The methodology breaks down a project into five process groups: initiating, planning, executing, controlling and closing.

Who
Almost any project in any industry can benefit from PMBOK, as all projects big and small can go through the various stages and it’s a great way to keep everyone on the same page and offers a clear definition of how a project is managed.

It creates a standardized method to keep working methods consistent across different companies. It is also the basis for PMP certification, which is the gold-standard among project managers, and recognized all over the world.

How to implement
The method has five stages of project management:

  • Conception and initiation: High level project goals and definition are developed
  • Definition and planning: A roadmap is created to help guide teams towards specific targets throughout the project.
  • Launch or execution: When deliverables are developed and completed, using a capable and adaptive project management software tool.
  • Performance and control: This phase is measuring project progression and performance to ensure all tasks align with the project plan.
  • Project close: Completion of the project.

 

5. CRITICAL PATH METHOD (CPM)

What
In CPM, an entire workflow of the project is created, including all the milestones and actions, the duration of those tasks, what task dependencies there are and points in which deliverables are due. With this information, a path is determined to finish the project with the least challenges and foreseeing the roadblocks in advance.

Who
This method works best with smaller or mid-sized projects, so usually reserved for smaller consultancies, finance and creative industries. The larger the project, the more difficult it can be to take all the data you need to diagram and make sense of it. However, with a good project management software and a detailed Gantt Chart, this method can be utilised for larger scale projects in manufacturing and construction industry.

How to implement
The technique starts with a list of all activities, or a work breakdown structure, the duration of each task, what dependencies there are and then mapping milestones and deliverables.

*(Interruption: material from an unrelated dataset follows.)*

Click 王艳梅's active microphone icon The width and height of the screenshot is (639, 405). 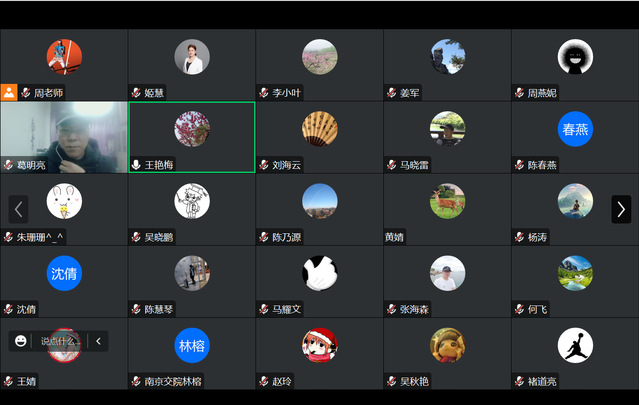click(x=137, y=165)
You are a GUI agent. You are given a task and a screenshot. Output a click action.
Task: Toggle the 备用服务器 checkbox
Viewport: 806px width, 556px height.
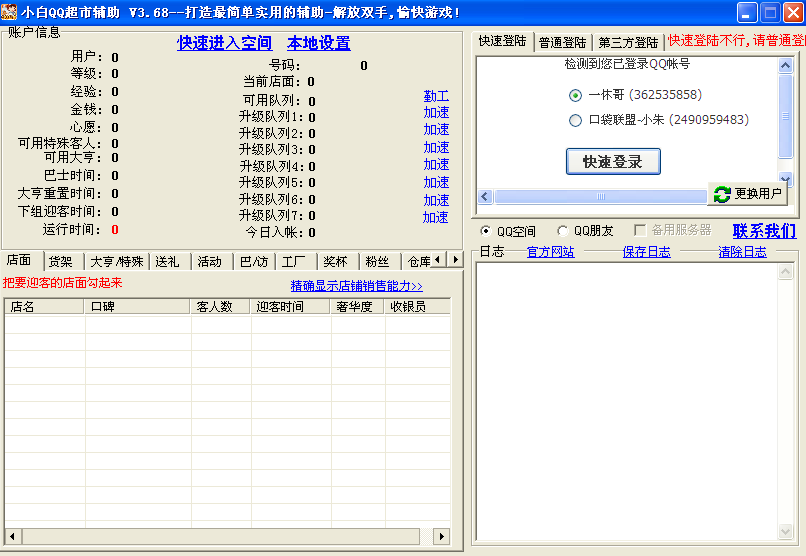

  • Define the project scope via tasks, dependencies and timeframes
  • Critical path analysis and identification through the sequence of tasks and utilising software.
  • Different project paths may be present and can run concurrently with each other.

 

As a business it can be challenging to decide which method to adopt, however it’s best to have a solution that will let you work with multiple methodologies. Not every project is the same and not every organisation is the same, so by having quality project management software that can support you in whichever methodology you choose allows for flexibility and diversity even within a company.